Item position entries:
□ □ □ □ □ □ □

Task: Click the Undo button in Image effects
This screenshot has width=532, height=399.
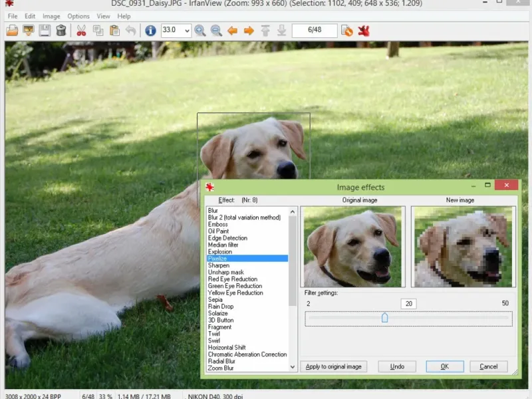Action: tap(397, 366)
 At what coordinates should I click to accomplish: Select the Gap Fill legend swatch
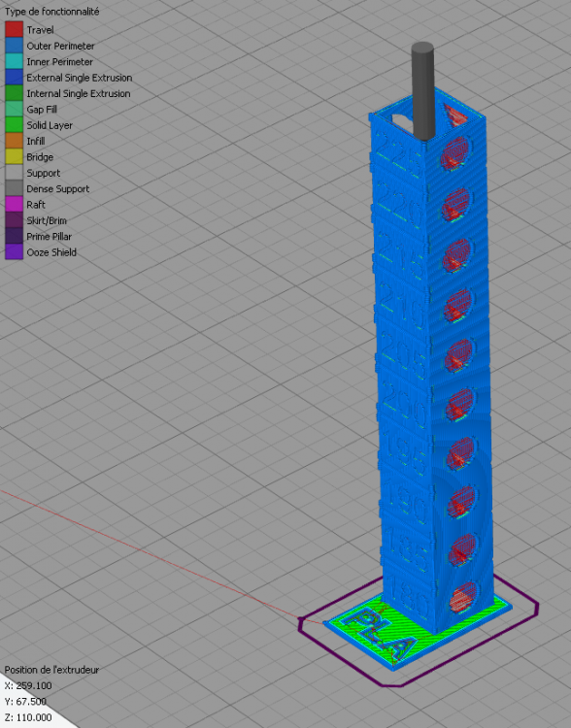[14, 109]
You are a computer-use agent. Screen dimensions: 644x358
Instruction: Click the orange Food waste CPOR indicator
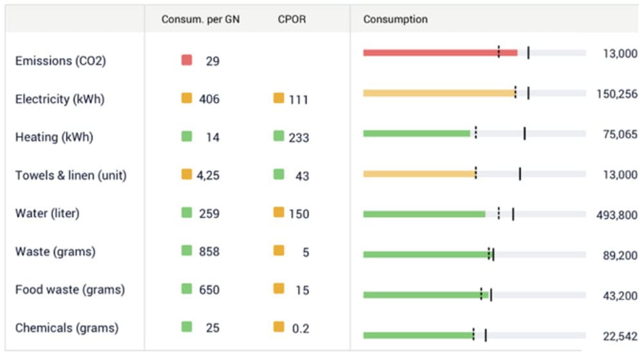[279, 288]
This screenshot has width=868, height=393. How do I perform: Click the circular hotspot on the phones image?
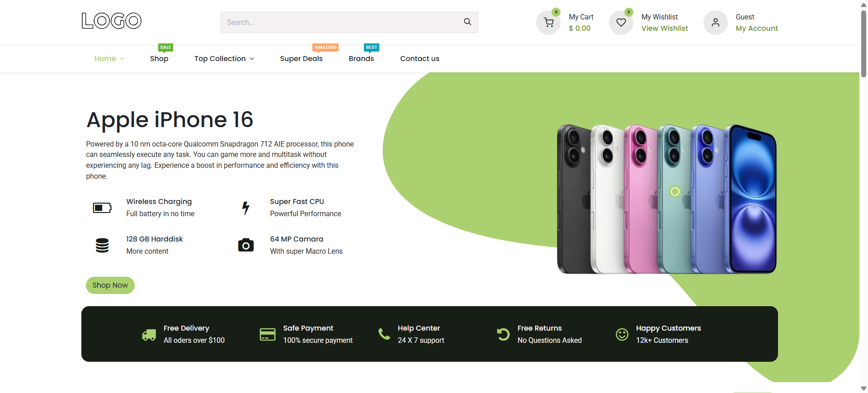click(x=675, y=192)
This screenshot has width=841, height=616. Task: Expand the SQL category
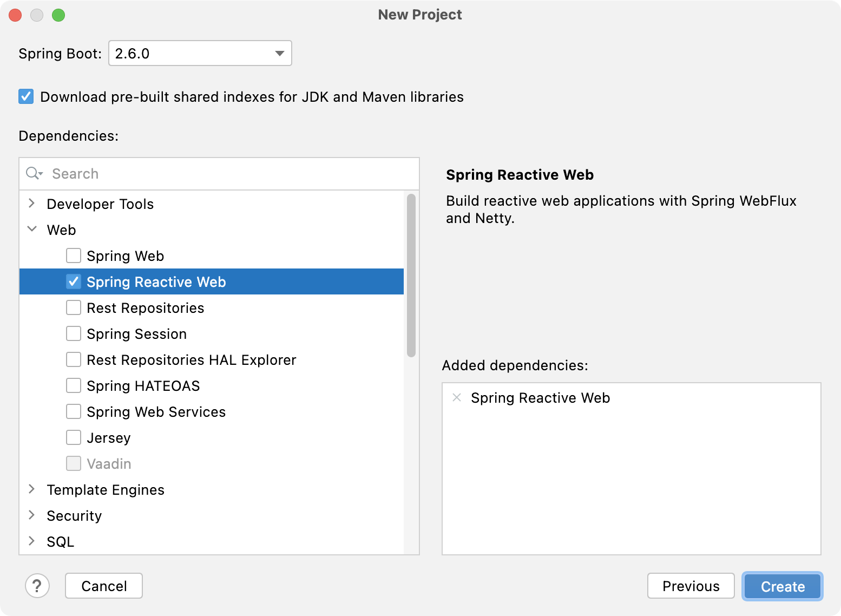coord(31,541)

□ □ □ □ □ □ □

> _PROBLEM TO WORK ON_:
Select every line of the entries above that contains the string "This". Case counts.

> _THE RESULT_:
This screenshot has width=532, height=399.
This screenshot has width=868, height=393. How do I perform: Click the circular hotspot on the phones image?
This screenshot has width=841, height=616. Task: Expand the SQL category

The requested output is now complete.